So far this school year, I’ve spent a lot of time with all the grades teaching them how to take care of the books and how to use all the features of the library. With kindergarten and 1st grade in particular, I’m evaluating and reading them several different stories to really drive home how to take care of library books.
Mr. Wiggle Goes to the Library by Paula Craig (1990). This book is now out of print, but my predecessor had a copy in her files. Mr. Wiggle has several other adventures that basically get the same message across. Mr. Wiggle rhymes his way through all the ways books can be mistreated and asks kids to promise him they’ll take care of the library books. I read this to all the pre-k classes my first week. They won’t check out books until at least next year, but it’s never too early to get them thinking about how to take care of books.
What Happened to Marion’s Book? by Brook Berg (2003). Marion loves her books so much that she takes them with her everywhere. She wants to grow up and become a librarian. But when she starts school and takes her first books out of the library, she learns that it’s not such a good idea to treat books the way she has in the past.

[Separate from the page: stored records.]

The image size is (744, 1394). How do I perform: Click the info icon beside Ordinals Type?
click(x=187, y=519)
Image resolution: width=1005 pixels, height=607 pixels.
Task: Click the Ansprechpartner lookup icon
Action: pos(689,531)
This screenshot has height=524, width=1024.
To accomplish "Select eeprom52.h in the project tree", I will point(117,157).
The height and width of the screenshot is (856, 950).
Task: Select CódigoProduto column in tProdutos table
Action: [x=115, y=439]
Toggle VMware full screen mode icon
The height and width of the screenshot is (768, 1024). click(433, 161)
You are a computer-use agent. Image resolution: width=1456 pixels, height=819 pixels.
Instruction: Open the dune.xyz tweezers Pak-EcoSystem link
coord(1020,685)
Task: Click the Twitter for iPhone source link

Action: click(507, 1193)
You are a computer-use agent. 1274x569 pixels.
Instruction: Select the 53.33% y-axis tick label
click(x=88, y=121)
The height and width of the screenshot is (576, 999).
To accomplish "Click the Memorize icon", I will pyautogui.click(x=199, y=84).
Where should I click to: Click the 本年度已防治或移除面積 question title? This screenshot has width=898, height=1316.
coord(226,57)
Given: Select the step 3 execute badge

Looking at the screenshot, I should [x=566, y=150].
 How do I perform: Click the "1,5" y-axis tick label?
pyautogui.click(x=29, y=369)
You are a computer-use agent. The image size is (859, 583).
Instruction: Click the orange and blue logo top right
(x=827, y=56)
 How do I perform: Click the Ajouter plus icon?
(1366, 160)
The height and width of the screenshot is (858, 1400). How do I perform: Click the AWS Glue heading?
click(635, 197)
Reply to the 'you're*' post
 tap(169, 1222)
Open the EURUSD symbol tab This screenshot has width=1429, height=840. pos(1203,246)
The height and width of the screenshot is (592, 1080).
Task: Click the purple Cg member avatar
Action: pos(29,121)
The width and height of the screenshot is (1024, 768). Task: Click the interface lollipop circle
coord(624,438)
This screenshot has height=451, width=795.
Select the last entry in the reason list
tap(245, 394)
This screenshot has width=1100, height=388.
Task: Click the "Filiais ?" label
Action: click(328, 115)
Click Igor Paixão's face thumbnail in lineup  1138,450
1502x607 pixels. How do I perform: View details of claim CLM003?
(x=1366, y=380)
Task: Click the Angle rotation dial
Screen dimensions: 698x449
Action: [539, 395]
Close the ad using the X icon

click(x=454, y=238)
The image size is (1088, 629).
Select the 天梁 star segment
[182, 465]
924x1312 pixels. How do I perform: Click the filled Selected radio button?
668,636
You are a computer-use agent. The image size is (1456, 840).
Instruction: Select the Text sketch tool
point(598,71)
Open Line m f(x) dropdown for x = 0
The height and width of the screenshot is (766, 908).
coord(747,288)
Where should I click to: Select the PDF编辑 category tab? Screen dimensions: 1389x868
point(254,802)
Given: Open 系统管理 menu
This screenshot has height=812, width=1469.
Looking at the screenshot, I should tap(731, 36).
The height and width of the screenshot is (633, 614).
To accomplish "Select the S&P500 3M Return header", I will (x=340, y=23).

I used this book with kindergarten to keep prepping them. In previous years, pre-k and kindergarten never checked out books in my school, but I’m trying to work up to a Big Event with kindergarten in the spring. I’d like them to start checking out books to keep in their classroom, and then in 1st grade they can check out books to take home. The kids love this story, and they just laugh hysterically at all the things Marion does wrong with her library books. It also explains the difference between taking care of books you own and books you borrow from the library. And it encourages kids to take care of all the books they read.
The Shelf Elf and The Shelf Elf Helps Out by Jackie Mims Hopkins (2004, 2006). In The Shelf Elf, the elves from the shoemaker’s shop have escaped the pages and now live in the library. At night they help the librarian by putting the books neatly back on the shelves. Scoob the shelf elf teaches kids how to keep the shelves neat and put books back where they belong.
This week I’m using this book with 1st grade as part of an ongoing series of lessons on how to pull books from the shelves. The first time I let the first graders check out books, I let them go right to the shelves and they just had no idea what to do. The shelves were a mess, and they clearly needed some training. So up until now when they come into the library, I pre-selected the books for them to read and did not let them touch the shelves. So my November goal for this grade was to get them ready to pick their own books from the shelves like the older grades get to do. Last week I taught them The Shelf Marker Hokey Pokey and let them choose their books on the shelves. Then this week we’re reading this book and talking about keeping the shelves neat.
In The Shelf Elf Helps Out, Scoob tells us that different kinds of books live in different “neighborhoods,” and kids learn a little bit about the Dewey Decimal System. I bought the version of the book that came with a teacher’s guide, and it has lots of Dewey Decimal activities for the kids to do. I’m thinking of using this with the 3rd graders. I don’t read a lot of stories to grades 3-5, but I’m trying to work in more.